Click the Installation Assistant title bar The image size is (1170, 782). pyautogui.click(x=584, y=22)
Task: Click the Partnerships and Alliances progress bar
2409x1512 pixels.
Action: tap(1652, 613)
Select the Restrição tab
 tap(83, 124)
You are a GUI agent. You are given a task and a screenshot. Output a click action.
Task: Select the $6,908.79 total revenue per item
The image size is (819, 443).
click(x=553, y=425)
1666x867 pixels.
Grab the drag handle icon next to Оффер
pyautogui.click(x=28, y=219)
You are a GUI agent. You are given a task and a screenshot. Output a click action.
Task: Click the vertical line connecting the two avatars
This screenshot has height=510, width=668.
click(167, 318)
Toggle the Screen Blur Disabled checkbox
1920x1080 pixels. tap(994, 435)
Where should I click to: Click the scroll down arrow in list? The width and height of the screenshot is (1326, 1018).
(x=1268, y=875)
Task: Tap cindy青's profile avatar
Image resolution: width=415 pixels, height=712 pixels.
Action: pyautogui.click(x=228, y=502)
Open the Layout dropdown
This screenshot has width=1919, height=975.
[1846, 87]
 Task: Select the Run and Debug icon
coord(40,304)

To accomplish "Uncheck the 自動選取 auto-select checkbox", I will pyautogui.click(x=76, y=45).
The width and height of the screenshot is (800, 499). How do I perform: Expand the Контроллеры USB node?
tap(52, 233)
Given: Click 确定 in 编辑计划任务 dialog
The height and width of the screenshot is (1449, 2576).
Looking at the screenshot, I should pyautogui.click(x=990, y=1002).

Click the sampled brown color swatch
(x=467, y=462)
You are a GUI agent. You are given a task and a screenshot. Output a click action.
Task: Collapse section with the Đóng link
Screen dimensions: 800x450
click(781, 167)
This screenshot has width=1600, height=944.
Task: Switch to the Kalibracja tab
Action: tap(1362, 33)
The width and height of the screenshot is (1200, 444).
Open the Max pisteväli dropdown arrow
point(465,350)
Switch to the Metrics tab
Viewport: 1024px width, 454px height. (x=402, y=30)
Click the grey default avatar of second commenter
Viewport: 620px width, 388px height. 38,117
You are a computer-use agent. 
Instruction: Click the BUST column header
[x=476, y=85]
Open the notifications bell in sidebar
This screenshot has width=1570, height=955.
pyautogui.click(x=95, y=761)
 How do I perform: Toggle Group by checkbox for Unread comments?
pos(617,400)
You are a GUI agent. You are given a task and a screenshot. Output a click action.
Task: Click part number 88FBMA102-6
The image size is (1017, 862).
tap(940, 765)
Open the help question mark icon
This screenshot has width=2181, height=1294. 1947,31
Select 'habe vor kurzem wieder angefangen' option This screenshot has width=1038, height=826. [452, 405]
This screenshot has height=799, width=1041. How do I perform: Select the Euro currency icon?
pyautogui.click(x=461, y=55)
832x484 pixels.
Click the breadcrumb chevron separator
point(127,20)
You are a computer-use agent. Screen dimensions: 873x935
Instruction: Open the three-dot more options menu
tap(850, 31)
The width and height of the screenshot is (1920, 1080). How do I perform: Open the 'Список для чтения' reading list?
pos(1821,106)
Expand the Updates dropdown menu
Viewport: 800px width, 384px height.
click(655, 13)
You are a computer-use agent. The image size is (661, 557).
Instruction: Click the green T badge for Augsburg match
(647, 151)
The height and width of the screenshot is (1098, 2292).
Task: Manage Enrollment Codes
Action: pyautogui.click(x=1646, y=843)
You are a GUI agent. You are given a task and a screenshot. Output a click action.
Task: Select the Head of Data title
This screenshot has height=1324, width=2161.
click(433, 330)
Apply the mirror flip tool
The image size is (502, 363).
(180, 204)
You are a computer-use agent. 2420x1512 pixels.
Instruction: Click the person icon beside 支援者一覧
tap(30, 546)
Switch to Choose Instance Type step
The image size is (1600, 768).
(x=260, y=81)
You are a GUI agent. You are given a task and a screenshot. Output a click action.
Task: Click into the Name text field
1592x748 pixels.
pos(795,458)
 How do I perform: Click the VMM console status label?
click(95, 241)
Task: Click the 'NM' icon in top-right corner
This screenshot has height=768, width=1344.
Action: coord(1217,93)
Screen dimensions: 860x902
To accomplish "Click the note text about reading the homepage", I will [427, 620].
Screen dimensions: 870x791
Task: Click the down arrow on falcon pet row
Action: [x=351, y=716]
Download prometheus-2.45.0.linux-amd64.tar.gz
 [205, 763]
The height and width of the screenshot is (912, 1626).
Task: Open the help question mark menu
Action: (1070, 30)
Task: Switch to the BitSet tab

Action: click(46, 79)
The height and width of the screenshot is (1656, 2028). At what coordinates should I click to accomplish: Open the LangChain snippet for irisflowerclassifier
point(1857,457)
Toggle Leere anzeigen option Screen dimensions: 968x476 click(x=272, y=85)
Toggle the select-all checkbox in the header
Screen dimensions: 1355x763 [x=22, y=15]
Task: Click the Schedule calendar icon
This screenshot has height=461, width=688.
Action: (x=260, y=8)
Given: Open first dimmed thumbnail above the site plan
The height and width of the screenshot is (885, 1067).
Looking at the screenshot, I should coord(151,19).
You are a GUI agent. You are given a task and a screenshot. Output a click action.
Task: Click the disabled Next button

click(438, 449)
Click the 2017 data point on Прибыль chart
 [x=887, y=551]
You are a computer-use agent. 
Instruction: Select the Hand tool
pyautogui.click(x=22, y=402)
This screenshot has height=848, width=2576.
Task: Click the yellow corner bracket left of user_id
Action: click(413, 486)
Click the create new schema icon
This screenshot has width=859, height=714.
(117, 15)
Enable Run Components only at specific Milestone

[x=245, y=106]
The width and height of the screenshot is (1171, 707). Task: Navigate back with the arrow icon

○ ○ ○ ○

- **What the exercise asks**
Arrange all the lines above into a Markdown table with the columns "Row" and "Line," numbering each row and leaving out the blank lines.

- **Finished task**
| Row | Line |
|---|---|
| 1 | Click the Installation Assistant title bar The image size is (1170, 782). pyautogui.click(x=584, y=22) |
| 2 | Task: Click the Partnerships and Alliances progress bar |
| 3 | 2409x1512 pixels. |
| 4 | Action: tap(1652, 613) |
| 5 | Select the Restrição tab |
| 6 |  tap(83, 124) |
| 7 | You are a GUI agent. You are given a task and a screenshot. Output a click action. |
| 8 | Task: Select the $6,908.79 total revenue per item |
| 9 | The image size is (819, 443). |
| 10 | click(x=553, y=425) |
| 11 | 1666x867 pixels. |
| 12 | Grab the drag handle icon next to Оффер |
| 13 | pyautogui.click(x=28, y=219) |
| 14 | You are a GUI agent. You are given a task and a screenshot. Output a click action. |
| 15 | Task: Click the vertical line connecting the two avatars |
| 16 | This screenshot has height=510, width=668. |
| 17 | click(167, 318) |
| 18 | Toggle the Screen Blur Disabled checkbox |
| 19 | 1920x1080 pixels. tap(994, 435) |
| 20 | Where should I click to: Click the scroll down arrow in list? The width and height of the screenshot is (1326, 1018). |
| 21 | (x=1268, y=875) |
| 22 | Task: Tap cindy青's profile avatar |
| 23 | Image resolution: width=415 pixels, height=712 pixels. |
| 24 | Action: pyautogui.click(x=228, y=502) |
| 25 | Open the Layout dropdown |
| 26 | This screenshot has width=1919, height=975. |
| 27 | [1846, 87] |
| 28 |  Task: Select the Run and Debug icon |
| 29 | coord(40,304) |
| 30 | To accomplish "Uncheck the 自動選取 auto-select checkbox", I will pyautogui.click(x=76, y=45). |
| 31 | The width and height of the screenshot is (800, 499). How do I perform: Expand the Контроллеры USB node? |
| 32 | tap(52, 233) |
| 33 | Given: Click 确定 in 编辑计划任务 dialog |
| 34 | The height and width of the screenshot is (1449, 2576). |
| 35 | Looking at the screenshot, I should pyautogui.click(x=990, y=1002). |
| 36 | Click the sampled brown color swatch |
| 37 | (x=467, y=462) |
| 38 | You are a GUI agent. You are given a task and a screenshot. Output a click action. |
| 39 | Task: Collapse section with the Đóng link |
| 40 | Screen dimensions: 800x450 |
| 41 | click(781, 167) |
| 42 | This screenshot has width=1600, height=944. |
| 43 | Task: Switch to the Kalibracja tab |
| 44 | Action: tap(1362, 33) |
| 45 | The width and height of the screenshot is (1200, 444). |
| 46 | Open the Max pisteväli dropdown arrow |
| 47 | point(465,350) |
| 48 | Switch to the Metrics tab |
| 49 | Viewport: 1024px width, 454px height. (x=402, y=30) |
| 50 | Click the grey default avatar of second commenter |
| 51 | Viewport: 620px width, 388px height. 38,117 |
| 52 | You are a computer-use agent.  |
| 53 | Instruction: Click the BUST column header |
| 54 | [x=476, y=85] |
| 55 | Open the notifications bell in sidebar |
| 56 | This screenshot has width=1570, height=955. |
| 57 | pyautogui.click(x=95, y=761) |
| 58 |  How do I perform: Toggle Group by checkbox for Unread comments? |
| 59 | pos(617,400) |
| 60 | You are a GUI agent. You are given a task and a screenshot. Output a click action. |
| 61 | Task: Click part number 88FBMA102-6 |
| 62 | The image size is (1017, 862). |
| 63 | tap(940, 765) |
| 64 | Open the help question mark icon |
| 65 | This screenshot has width=2181, height=1294. 1947,31 |
| 66 | Select 'habe vor kurzem wieder angefangen' option This screenshot has width=1038, height=826. [452, 405] |
| 67 | This screenshot has height=799, width=1041. How do I perform: Select the Euro currency icon? |
| 68 | pyautogui.click(x=461, y=55) |
| 69 | 832x484 pixels. |
| 70 | Click the breadcrumb chevron separator |
| 71 | point(127,20) |
| 72 | You are a computer-use agent. Screen dimensions: 873x935 |
| 73 | Instruction: Open the three-dot more options menu |
| 74 | tap(850, 31) |
| 75 | The width and height of the screenshot is (1920, 1080). How do I perform: Open the 'Список для чтения' reading list? |
| 76 | pos(1821,106) |
| 77 | Expand the Updates dropdown menu |
| 78 | Viewport: 800px width, 384px height. |
| 79 | click(655, 13) |
| 80 | You are a computer-use agent. The image size is (661, 557). |
| 81 | Instruction: Click the green T badge for Augsburg match |
| 82 | (647, 151) |
| 83 | The height and width of the screenshot is (1098, 2292). |
| 84 | Task: Manage Enrollment Codes |
| 85 | Action: pyautogui.click(x=1646, y=843) |
| 86 | You are a GUI agent. You are given a task and a screenshot. Output a click action. |
| 87 | Task: Select the Head of Data title |
| 88 | This screenshot has height=1324, width=2161. |
| 89 | click(433, 330) |
| 90 | Apply the mirror flip tool |
| 91 | The image size is (502, 363). |
| 92 | (180, 204) |
| 93 | You are a computer-use agent. 2420x1512 pixels. |
| 94 | Instruction: Click the person icon beside 支援者一覧 |
| 95 | tap(30, 546) |
| 96 | Switch to Choose Instance Type step |
| 97 | The image size is (1600, 768). |
| 98 | (x=260, y=81) |
| 99 | You are a GUI agent. You are given a task and a screenshot. Output a click action. |
| 100 | Task: Click into the Name text field |
| 101 | 1592x748 pixels. |
| 102 | pos(795,458) |
| 103 |  How do I perform: Click the VMM console status label? |
| 104 | click(95, 241) |
| 105 | Task: Click the 'NM' icon in top-right corner |
| 106 | This screenshot has height=768, width=1344. |
| 107 | Action: coord(1217,93) |
| 108 | Screen dimensions: 860x902 |
| 109 | To accomplish "Click the note text about reading the homepage", I will [427, 620]. |
| 110 | Screen dimensions: 870x791 |
| 111 | Task: Click the down arrow on falcon pet row |
| 112 | Action: [x=351, y=716] |
| 113 | Download prometheus-2.45.0.linux-amd64.tar.gz |
| 114 |  [205, 763] |
| 115 | The height and width of the screenshot is (912, 1626). |
| 116 | Task: Open the help question mark menu |
| 117 | Action: (1070, 30) |
| 118 | Task: Switch to the BitSet tab |
| 119 | Action: click(46, 79) |
| 120 | The height and width of the screenshot is (1656, 2028). At what coordinates should I click to accomplish: Open the LangChain snippet for irisflowerclassifier |
| 121 | point(1857,457) |
| 122 | Toggle Leere anzeigen option Screen dimensions: 968x476 click(x=272, y=85) |
| 123 | Toggle the select-all checkbox in the header |
| 124 | Screen dimensions: 1355x763 [x=22, y=15] |
| 125 | Task: Click the Schedule calendar icon |
| 126 | This screenshot has height=461, width=688. |
| 127 | Action: (x=260, y=8) |
| 128 | Given: Open first dimmed thumbnail above the site plan |
| 129 | The height and width of the screenshot is (885, 1067). |
| 130 | Looking at the screenshot, I should coord(151,19). |
| 131 | You are a GUI agent. You are given a task and a screenshot. Output a click action. |
| 132 | Task: Click the disabled Next button |
| 133 | click(438, 449) |
| 134 | Click the 2017 data point on Прибыль chart |
| 135 |  [x=887, y=551] |
| 136 | You are a computer-use agent.  |
| 137 | Instruction: Select the Hand tool |
| 138 | pyautogui.click(x=22, y=402) |
| 139 | This screenshot has height=848, width=2576. |
| 140 | Task: Click the yellow corner bracket left of user_id |
| 141 | Action: click(413, 486) |
| 142 | Click the create new schema icon |
| 143 | This screenshot has width=859, height=714. |
| 144 | (117, 15) |
| 145 | Enable Run Components only at specific Milestone |
| 146 | [x=245, y=106] |
| 147 | The width and height of the screenshot is (1171, 707). Task: Navigate back with the arrow icon |